David Pojur, health and safety barrister at St John’s Buildings Chambers, comments on the risky definitions of roles when working at height, and the potential implications when corners are cut
When working at height, the identification of roles by the Health and Safety Executive (HSE) has never been more relevant. Contracted roofers account for nearly 25% of all those killed when working at height. The work is obviously high risk, so why is the figure for fatalities so high? The links in the chain, from client to contractor or roofer, are not as straightforward in law as it seems. The HSE Guidance applies equally to a small domestic project as it does to large-scale endeavours such as HS2.
Any one of the links in the chain – individual or company – which causes an act or omission resulting in death, can find themselves facing any range of charges. These can vary from a breach of the ‘Construction Design and Management Regulations 2015 (CDM)’ to corporate manslaughter.
Prosecutors can run into difficulties if they do not apportion roles correctly. This can be especially complicated in multi-handed cases where both individuals and companies are charged from separate legal entities. If there are complications in proceedings, evidence will need to be called to clarify who is homeowner, designer, client, principal contractor, and contractor, to know where they fit it.
A recent corporate manslaughter trial spent several days going through the ‘Construction (Design and Management) Regulations 2015’ (CMD) for this very purpose – a lot of the obligations overlap.
One of the key issues is that there is no in-depth mandatory training in the construction industry. Where there might be a general understanding of co-working relationships, parties to a construction project will rarely sit down to work through responsibilities. The quality of knowledge throughout the industry is also variable. Guides and regulations are available on the HSE website for all involved in working at height, but a significant number of stakeholders will not invest in proper health and safety planning. This also relates to homeowners who do up a second property.
For some construction workers, access to toilets and running water at work is a luxury. If some employers are getting away with that, there is no incentive to employ a health and safety consultant, or send in-house staff on training. Corners will frequently be cut.
A domestic homeowner has responsibilities to those they employ to undertake the work, but the responsibilities become acute if they fund it through a commercial shell company. They are clients, and under ‘Regulation 5 of the CMD’ are accountable for managing building projects even if they have no idea about construction. ‘Regulation 7’ does help pass some of the duties on to other duty-holders. The client has a major influence on the way a construction project is procured and managed. Is the client who obtains a commercial loan through a company for a new home a ‘principal contractor’ if they get someone in to do the works?
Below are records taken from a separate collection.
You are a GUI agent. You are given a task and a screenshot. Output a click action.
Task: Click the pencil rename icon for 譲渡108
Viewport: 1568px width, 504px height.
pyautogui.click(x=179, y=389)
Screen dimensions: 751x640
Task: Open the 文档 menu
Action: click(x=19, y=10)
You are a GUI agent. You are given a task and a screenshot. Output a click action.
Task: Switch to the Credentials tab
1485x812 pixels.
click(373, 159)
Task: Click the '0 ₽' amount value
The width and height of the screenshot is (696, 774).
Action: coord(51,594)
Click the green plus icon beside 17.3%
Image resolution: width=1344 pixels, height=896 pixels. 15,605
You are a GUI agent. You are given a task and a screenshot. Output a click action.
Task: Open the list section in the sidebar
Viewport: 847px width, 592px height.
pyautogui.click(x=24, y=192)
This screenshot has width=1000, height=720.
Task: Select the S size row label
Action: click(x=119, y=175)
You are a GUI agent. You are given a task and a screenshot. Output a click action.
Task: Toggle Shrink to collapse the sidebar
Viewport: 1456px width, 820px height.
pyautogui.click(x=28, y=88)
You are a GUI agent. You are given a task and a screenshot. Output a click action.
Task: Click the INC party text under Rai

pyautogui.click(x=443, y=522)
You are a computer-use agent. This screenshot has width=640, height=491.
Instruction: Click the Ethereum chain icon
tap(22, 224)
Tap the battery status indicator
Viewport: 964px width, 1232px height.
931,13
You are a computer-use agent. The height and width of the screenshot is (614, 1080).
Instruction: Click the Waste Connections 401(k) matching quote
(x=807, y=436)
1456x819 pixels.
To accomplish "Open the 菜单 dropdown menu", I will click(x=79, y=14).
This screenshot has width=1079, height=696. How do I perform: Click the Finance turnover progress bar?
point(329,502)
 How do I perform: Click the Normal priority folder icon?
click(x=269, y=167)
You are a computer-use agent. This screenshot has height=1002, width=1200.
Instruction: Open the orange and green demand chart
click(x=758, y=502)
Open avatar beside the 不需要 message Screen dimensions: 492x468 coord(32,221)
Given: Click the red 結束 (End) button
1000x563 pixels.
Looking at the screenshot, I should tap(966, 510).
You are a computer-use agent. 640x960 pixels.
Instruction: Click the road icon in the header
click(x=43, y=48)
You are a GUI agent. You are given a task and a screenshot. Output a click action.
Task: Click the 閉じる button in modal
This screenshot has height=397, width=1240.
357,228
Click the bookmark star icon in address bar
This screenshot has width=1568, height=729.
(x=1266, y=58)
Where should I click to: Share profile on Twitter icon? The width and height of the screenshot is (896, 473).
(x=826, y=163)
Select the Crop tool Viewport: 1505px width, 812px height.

Anyone who directly employs or engages construction workers is classed as a contractor. They are the most important link in the chain, as they will employ or subcontract. Typically, those under their control are most at risk of falls from height. They will assess netting under a fragile roof or Easi-decking – lightweight metal walkways layed over fragile roof. If such measures, and records of the measures, are absent, this will render the director and management personnel potentially subject to the charge of ‘Gross Negligence Manslaughter’ and also ‘Corporate Manslaughter’.
Clients, contractors and designers are supposed to work together to minimise the risk of falls. Then they have to ensure that each other party is competent, and share information prior to any work. There must first be plans, a survey and a health and safety file. Under CMD, the contractor is duty bound to ensure the client is aware of their own health and safety obligations and must refuse to carry out work unless they have confirmed the same.
Contractors will often engage self-employed roofers to carry out high-risk work. There may be no interview, competence checks other than the recommendation of another roofer. More often it is those young men who fall from height.
Roofers may find a lack of provision of ladders resulting in them climbing up scaffolding, to strip a roof – the risk at height in such cases is obvious. Overstretched companies with teams at various locations may mean unsafe practices ensue under the radar. Inducting staff into the new job may also be missed. Each duty holder needs to know what the other is doing, and duties cannot be delegated.
Once a fall results in serious injury or death, different charges against different duty holders can often pit one against another in a cut-throat defence. Whilst some of the duties in regulations overlap between duty-holders, all roles and responsibilities are caught.
Whilst a lot of safety law is common sense, the definition attributed to who is the contractor versus the principal contractor is crucial. Resources, technical capability and accredited safety schemes indicating a safety system will be scrutinised under the gaze of the jury and grieving relatives.
Unless there are adequate funds within companies, and an understanding of their roles and those of others which they are working with, corners will continue to be cut and accidents will occur. The definitions of parties and obligations under the ‘Construction Design and Management Regulations 2015’ will continue to play an essential role in enforcement, trial and sentencing. Investment in training and due diligence is essential to ensure the construction team from client to roofer is competent, and this should reduce the risk of fatalities in the future.